==== EXTRAIT DU DOCUMENT ====
Phèdre vs Hippolyte, Garnier vs Racine :

un diptyque de Christian Schiaretti

Par Chantal Boiron

Christian Schiaretti aura dirigé le TNP de Villeurbanne de 2002 à 2020. Durant ces dix huit années, il a constitué une troupe permanente de 12 à 15 actrices/acteurs avec laquelle il s’est attaché à créer des auteurs vivants de langue française : Alain Badiou, Hervé Blutsch, Denis Guénoun, Michel Vinaver… Mais également des écrivains du répertoire universel: Victor Hugo et Tirso de Molina, Molière et Shakespeare, Paul Claudel et Ionesco… On retiendra des moments forts, notamment, Par-dessus bord et Bettencourt Boulevard ou une Histoire de France de Michel Vinaver, Coriolan de Shakespeare, Mai, juin, Juillet de Denis Guénoun, Une Saison au Congo de Aimé Césaire…

Son mandat, pendant lequel il y eut trois années de travaux qui ont totalement métamorphosé le TNP pour en faire un des théâtres les plus performants d’Europe, s’est donc achevé le 31 décembre 2019.
====
CONSIGNES ->
• A. Relevez tous les auteurs vivants de langue française que, selon le texte consacré à Christian Schiaretti, celui-ci s’est attaché à créer avec sa troupe.
• B. Poursuivez le texte consacré à Christian Schiaretti et au TNP à partir de sa dernière phrase.
==== LIGNES DE DONNÉES ====
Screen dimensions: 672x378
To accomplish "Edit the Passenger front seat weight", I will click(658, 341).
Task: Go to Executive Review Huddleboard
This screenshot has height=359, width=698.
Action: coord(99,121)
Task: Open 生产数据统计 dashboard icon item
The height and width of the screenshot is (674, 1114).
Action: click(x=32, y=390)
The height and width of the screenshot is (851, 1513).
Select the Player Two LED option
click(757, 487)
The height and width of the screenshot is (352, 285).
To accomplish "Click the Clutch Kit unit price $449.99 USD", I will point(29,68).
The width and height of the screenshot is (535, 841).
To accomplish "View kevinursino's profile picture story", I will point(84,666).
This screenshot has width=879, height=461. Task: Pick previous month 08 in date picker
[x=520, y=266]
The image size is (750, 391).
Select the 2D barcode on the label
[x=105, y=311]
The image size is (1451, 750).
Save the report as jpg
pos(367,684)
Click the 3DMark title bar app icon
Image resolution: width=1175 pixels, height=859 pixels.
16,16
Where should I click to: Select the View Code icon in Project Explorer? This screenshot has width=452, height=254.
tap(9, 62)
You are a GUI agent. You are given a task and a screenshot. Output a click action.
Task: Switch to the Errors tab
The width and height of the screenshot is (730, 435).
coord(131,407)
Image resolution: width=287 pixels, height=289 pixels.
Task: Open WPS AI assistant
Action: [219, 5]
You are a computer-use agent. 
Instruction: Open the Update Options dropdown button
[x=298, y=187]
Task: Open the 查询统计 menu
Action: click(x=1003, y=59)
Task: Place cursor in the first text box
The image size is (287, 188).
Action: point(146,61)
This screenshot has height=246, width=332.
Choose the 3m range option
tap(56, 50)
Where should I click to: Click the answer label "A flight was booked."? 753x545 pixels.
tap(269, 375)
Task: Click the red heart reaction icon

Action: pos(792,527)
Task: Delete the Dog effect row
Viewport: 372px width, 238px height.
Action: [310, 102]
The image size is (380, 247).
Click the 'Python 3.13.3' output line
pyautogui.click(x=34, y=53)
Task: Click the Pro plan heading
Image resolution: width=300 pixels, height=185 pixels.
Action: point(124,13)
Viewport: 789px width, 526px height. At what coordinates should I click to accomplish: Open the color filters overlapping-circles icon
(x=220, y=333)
====
RÉPONSES ->
• A. Alain Badiou, Hervé Blutsch, Denis Guénoun, Michel Vinaver

• B.
 

Pour sa dernière création au TNP Christian Schiaretti a mis en scène deux tragédies qui traitent toutes deux de la passion de Phèdre pour Hippolyte, mais écrites à près d’un siècle d’intervalle, et par deux auteurs très différents: Hippolyte de Robert Garnier (1573), la première tragédie française qui ait été consacrée au drame de Phèdre et du fils de Thésée, et Phèdre de Jean Racine (1677), la plus connue de toutes (1). Les deux tragédies ont été jouées au TNP (19/11/2019-1er/12/2019), avec les mêmes interprètes, et dans la même scénographie.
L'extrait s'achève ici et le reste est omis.